The number of troops posted on the border has been cut from 8,350 to 4,500, Serbian army chief of staff Gen Milan Mojsilovic said.

“It means the regular number of troops” in the area, he added. “The operational regime of the units … tasked with securing the administrative line with Kosovo is back to normal.”

Around 30 gunmen were involved in a shoot-out with police in a northern Kosovo village in late September, killing one officer.

It was one of the most serious escalations in years in the former Serbian province with an ethnic Albanian majority population.

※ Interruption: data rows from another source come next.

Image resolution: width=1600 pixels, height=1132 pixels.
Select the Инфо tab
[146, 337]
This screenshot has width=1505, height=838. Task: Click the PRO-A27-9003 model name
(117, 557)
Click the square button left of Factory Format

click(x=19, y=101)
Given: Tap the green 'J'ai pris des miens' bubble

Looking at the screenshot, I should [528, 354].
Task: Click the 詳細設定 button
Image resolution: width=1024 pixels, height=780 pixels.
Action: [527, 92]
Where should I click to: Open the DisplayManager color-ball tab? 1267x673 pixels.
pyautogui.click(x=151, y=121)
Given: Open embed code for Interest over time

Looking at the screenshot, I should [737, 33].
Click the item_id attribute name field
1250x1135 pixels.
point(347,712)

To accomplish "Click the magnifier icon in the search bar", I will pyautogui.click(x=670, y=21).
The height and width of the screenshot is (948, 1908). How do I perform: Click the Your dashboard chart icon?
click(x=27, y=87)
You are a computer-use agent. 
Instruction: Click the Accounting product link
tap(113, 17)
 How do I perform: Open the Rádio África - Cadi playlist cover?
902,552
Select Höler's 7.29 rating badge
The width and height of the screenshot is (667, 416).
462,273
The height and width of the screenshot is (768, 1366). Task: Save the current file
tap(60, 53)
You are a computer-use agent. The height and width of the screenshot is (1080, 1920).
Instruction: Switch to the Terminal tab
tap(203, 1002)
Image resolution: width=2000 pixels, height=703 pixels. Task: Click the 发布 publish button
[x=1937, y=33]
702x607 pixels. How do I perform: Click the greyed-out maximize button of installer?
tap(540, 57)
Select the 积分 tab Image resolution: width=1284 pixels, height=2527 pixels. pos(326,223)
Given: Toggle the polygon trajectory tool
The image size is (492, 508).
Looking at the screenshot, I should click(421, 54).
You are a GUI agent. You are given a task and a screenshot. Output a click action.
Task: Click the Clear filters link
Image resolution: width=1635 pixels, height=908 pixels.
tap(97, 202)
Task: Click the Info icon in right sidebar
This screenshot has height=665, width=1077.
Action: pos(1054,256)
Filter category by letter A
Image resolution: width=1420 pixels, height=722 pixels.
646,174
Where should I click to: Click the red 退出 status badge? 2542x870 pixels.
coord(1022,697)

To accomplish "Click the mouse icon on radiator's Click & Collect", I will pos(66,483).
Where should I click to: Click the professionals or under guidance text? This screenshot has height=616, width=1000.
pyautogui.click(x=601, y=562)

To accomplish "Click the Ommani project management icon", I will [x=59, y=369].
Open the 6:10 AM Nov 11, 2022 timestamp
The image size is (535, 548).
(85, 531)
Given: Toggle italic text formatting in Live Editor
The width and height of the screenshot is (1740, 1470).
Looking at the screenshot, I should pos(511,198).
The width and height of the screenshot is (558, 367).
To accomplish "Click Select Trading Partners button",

Three Serb gunmen were also killed in the hours-long shoot-out in the village of Banjska on September 24, after they ambushed a patrol and latter barricaded themselves at an Orthodox monastery near the northern border with Serbia.

On Friday, the US called on Belgrade to pull its forces back from the border with Kosovo after detecting what it called an unprecedented Serbian military build-up.

Serbia had sent sophisticated tanks and artillery to the frontier after the deadly clashes in northern Kosovo last week, the White House warned.

Gen Mojsilovic on Monday voiced surprise over the “deep concern of some” regarding Serbian forces deployed during what he called a “security crisis”.

In December 2022 and May 2023, during “similar security crises”, Serbia deployed 14,000 troops in the area, he said.

At the time, unlike a week ago, they were on the “highest level of alert”, Gen Mojsilovic added.

Kosovo declared independence from Serbia in 2008, a move Belgrade, as well as its allies in Beijing and Moscow, have refused to recognise.

Kosovo has long had strained relations between its ethnic Albanian majority and Serb minority, which have escalated in recent months in Kosovo's north.

Despite years of EU-sponsored talks between Kosovo and Serbia to establish ties, little progress has been achieved.